One caveat, because the field is not uniform. In compliance, safety, and strict-format domains, the rule is the contract: verbatim disclaimers, hard refusal categories, schema-locked outputs. Those rules should stay explicit. What drifts there is not the rule but the scaffolding around it.

Anthropic's prompting guidance makes the related point: "Tell Claude what to do instead of what not to do." Positive examples of the target behavior outperform negative instructions. That is not a tone preference. It is a portability argument. A negative instruction ("don't do X") depends on the model reliably knowing what X is and being tempted to do it. The scope of X can shift across models in ways you never wrote down.

A migration-friendly prompt structure looks less like a list of seventeen rules and more like four sections.

  • Goal. The outcome the model is responsible for.
  • Output contract. Format, structure, what counts as complete.
  • Tool policy. When to use tools, when not to, stop conditions.
  • Ambiguity policy. A specific rule for what underspecified means in this domain. Not "ask when unsure." Something like: "if the user does not specify a date range, default to the last thirty days and say so."

One concrete before-and-after. The old prompt read like this:

"Be thorough. Always check all available context. Use tools whenever possible. Never ask the user unless absolutely necessary. Be concise but complete. Never hallucinate. Follow these rules in order."

The four-section rewrite of the same system:

Goal: Answer the user's question, citing the source when private data is used.

Output contract: Recommendation first, then reasoning, then open questions. Citations inline.

Tool policy: Use the search tool when the answer depends on private data or current events. Do not use it for stable background knowledge. After two empty searches, stop and surface what you could not verify.

Ambiguity policy: Ask one clarifying question only if the missing information would change the answer. Otherwise make a reasonable assumption and label it.

The first tells the model how to behave. The second tells it what to deliver. Any change in how literally the model reads instructions breaks the first. The second does not care.

Rules age. Goals don't.

Prompt Operations

Prompts are not configuration. They are a behavioral contract between your product and a specific model's specific failure modes on a specific day. They have versions. They need regression tests. They need rollout plans.

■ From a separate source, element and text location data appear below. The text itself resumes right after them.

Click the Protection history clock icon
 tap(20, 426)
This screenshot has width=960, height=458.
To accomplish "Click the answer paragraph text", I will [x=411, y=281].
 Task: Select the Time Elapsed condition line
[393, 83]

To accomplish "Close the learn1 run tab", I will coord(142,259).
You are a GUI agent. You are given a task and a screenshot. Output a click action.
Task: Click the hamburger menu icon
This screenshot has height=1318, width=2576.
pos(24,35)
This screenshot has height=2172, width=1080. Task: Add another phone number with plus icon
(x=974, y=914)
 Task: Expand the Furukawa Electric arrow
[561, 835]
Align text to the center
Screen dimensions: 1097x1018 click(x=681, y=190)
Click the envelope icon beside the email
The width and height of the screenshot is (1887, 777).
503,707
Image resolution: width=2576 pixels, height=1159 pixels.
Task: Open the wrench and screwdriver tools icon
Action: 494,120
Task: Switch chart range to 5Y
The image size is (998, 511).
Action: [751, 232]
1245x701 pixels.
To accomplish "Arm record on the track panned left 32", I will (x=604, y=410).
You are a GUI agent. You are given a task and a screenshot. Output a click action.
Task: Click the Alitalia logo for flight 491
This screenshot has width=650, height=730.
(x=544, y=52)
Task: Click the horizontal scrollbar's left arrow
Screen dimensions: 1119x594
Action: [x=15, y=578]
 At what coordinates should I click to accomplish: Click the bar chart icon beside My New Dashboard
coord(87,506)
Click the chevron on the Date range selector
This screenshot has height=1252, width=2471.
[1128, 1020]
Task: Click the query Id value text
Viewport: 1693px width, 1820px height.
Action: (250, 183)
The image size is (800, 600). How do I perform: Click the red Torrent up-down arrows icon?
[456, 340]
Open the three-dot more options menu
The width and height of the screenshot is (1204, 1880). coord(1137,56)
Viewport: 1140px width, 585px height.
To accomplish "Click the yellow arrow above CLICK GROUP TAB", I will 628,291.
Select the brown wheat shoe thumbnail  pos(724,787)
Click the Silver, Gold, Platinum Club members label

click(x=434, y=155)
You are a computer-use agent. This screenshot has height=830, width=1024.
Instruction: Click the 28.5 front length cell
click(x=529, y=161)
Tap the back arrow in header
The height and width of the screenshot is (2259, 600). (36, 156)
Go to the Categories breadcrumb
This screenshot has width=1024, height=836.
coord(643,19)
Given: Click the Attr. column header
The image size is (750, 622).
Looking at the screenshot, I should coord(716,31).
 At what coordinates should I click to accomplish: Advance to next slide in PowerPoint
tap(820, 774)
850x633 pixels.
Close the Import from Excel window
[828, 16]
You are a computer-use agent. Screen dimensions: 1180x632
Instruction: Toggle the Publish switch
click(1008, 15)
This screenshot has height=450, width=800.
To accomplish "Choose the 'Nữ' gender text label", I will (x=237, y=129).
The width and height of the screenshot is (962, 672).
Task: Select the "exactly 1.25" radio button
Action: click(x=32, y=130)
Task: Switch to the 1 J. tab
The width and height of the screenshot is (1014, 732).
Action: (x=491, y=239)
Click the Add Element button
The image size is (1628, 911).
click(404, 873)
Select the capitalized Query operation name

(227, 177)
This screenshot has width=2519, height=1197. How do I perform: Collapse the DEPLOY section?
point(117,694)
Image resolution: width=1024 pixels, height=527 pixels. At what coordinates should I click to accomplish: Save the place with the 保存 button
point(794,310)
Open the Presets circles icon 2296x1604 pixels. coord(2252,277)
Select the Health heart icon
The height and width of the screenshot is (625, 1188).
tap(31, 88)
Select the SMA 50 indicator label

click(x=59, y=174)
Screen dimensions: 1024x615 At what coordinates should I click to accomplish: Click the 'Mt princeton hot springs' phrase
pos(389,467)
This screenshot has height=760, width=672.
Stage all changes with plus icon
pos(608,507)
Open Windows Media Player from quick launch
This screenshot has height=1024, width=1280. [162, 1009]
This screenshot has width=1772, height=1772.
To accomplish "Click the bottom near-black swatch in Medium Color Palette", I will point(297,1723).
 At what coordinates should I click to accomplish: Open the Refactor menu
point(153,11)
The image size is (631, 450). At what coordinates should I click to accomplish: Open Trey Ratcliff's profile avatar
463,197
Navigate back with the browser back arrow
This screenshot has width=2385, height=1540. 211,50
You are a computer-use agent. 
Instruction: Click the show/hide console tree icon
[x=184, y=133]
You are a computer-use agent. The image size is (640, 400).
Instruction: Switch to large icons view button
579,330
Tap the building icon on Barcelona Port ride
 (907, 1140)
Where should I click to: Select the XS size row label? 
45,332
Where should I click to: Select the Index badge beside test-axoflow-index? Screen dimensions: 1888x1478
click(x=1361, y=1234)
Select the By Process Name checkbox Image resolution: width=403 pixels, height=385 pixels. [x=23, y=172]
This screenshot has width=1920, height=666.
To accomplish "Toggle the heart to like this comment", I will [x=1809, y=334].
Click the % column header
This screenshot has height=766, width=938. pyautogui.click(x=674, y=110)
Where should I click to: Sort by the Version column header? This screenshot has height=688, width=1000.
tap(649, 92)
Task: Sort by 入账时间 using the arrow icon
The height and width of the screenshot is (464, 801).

In practice that is a few specific habits. Every prompt in production is checked into the repo and has an owner. The regression set is not a list of ideal cases. It is a sample of last month's real traffic, including the failures. A model upgrade is rolled out behind a flag to a slice of traffic, with the old and new prompts both running, and the diffs in behavior watched before the switch. Legacy scaffolding is stripped during the migration, not after.

The envelope around the prompt also has to be re-checked. Anthropic recommends re-benchmarking end-to-end cost and latency on every Opus 4.7 migration because even the tokenizer changed: the same text uses 1x to 1.35x as many tokens as on previous models. Datadog's 2026 State of AI Engineering report describes a production surface that has quietly grown into a fleet. 70% of organizations now run three or more models, and around 5% of requests fail in production.

The teams that absorb the next model release without incident are the ones that already treat prompts like code: versioned, tested on real traffic, rolled out behind flags, and stripped of dead scaffolding before the new model has a chance to follow it.

A better model does not retire your prompt. It audits it. An honest audit asks three questions of every line. What failure mode was this written for. Does that failure mode still exist. What does the line do if it does not.

What survives describes the goal. What doesn't describes a model that no longer exists.